# What is required:
Please list the items from the line containing "The image size is (1288, 932)." through the line containing "Action: point(24,32)" as a numbered list, including both of those lines and skipping any blank lines.

----

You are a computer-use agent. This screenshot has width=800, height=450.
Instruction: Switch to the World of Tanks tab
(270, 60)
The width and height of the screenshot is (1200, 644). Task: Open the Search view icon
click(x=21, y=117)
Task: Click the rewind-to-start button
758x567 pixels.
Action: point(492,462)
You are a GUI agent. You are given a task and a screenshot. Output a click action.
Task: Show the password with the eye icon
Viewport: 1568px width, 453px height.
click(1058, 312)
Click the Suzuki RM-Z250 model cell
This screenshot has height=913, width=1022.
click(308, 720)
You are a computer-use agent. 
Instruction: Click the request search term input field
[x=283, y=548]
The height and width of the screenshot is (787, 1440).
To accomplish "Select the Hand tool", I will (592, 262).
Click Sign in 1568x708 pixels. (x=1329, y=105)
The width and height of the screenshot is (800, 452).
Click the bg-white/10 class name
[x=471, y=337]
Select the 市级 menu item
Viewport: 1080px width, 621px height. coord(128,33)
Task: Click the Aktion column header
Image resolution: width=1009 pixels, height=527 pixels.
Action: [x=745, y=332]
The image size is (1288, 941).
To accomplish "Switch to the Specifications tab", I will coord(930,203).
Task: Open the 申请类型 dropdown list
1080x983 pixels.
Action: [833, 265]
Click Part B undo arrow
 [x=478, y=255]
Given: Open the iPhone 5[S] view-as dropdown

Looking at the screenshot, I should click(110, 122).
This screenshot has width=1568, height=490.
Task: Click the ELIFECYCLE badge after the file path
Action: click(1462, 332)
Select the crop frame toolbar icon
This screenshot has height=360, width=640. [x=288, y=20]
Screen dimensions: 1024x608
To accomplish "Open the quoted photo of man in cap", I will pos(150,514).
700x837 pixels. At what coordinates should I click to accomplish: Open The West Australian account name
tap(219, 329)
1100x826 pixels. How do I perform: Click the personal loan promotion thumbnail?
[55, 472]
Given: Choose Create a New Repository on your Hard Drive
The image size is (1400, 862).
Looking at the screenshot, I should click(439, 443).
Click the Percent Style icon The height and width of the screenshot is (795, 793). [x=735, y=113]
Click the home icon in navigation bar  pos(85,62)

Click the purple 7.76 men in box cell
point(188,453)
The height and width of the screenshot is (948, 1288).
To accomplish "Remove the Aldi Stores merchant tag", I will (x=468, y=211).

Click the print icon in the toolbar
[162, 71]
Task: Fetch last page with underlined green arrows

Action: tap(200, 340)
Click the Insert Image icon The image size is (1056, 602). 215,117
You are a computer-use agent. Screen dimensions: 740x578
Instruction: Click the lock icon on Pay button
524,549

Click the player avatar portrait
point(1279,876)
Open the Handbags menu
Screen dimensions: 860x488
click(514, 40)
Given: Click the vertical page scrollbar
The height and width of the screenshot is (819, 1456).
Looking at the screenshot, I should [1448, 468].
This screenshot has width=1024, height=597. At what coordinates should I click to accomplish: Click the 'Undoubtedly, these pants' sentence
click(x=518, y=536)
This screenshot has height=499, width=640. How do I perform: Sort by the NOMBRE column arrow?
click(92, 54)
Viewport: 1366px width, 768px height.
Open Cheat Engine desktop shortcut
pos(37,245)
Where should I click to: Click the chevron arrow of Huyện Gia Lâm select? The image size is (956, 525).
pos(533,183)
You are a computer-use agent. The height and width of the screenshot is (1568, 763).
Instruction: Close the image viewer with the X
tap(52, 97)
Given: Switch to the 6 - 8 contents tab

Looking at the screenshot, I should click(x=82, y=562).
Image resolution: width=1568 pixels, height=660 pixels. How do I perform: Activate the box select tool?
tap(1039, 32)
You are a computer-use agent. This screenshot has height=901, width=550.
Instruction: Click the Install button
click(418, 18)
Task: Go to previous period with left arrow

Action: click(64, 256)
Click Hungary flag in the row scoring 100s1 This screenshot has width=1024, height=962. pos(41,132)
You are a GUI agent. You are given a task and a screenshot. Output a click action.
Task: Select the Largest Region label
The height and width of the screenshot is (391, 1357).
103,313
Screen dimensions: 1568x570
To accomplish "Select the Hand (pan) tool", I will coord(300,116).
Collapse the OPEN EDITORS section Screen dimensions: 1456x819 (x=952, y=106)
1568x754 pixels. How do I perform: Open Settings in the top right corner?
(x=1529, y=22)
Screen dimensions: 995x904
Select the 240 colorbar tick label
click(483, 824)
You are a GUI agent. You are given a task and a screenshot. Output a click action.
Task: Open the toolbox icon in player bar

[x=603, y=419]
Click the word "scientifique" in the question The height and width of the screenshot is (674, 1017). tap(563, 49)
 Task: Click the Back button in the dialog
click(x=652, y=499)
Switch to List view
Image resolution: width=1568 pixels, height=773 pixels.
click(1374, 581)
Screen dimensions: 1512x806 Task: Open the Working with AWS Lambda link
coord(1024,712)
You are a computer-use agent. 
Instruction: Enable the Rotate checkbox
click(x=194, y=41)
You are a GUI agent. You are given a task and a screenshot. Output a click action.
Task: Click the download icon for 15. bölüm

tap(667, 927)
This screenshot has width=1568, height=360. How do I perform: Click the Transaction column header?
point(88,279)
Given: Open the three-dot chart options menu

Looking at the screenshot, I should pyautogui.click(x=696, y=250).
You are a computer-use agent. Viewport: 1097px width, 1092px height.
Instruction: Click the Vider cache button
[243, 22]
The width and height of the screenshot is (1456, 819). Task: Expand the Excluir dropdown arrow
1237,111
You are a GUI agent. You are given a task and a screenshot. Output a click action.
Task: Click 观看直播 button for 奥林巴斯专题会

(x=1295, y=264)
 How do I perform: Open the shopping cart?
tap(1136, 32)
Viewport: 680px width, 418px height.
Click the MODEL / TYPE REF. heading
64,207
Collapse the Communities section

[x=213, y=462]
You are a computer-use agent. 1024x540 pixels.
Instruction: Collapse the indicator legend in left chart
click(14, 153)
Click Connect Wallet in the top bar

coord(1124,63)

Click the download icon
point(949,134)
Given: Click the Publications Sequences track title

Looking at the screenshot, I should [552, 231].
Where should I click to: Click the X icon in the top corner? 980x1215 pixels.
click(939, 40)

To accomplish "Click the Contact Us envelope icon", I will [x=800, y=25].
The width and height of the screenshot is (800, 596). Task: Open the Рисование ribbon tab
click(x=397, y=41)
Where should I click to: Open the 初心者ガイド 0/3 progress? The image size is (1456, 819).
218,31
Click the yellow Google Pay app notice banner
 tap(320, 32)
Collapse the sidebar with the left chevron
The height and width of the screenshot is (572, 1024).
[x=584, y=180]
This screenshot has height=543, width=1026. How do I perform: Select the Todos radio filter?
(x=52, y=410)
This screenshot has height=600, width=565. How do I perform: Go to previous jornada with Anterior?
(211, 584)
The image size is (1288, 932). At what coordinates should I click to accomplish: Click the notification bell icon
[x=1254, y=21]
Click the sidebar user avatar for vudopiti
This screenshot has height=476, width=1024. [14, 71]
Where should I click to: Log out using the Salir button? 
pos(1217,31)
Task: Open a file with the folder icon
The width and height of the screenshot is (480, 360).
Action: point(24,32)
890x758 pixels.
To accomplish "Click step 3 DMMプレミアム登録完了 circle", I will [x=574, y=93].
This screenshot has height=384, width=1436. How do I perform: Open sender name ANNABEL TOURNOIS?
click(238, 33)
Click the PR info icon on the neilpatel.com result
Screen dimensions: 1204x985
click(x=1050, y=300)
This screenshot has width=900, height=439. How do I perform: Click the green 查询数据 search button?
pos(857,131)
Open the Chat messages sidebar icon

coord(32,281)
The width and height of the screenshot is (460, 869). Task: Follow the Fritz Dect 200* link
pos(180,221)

----

# Response to this exercise:
1. The image size is (1288, 932). At what coordinates should I click to accomplish: Click the notification bell icon
2. [x=1254, y=21]
3. Click the sidebar user avatar for vudopiti
4. This screenshot has height=476, width=1024. [14, 71]
5. Where should I click to: Log out using the Salir button? 
6. pos(1217,31)
7. Task: Open a file with the folder icon
8. The width and height of the screenshot is (480, 360).
9. Action: point(24,32)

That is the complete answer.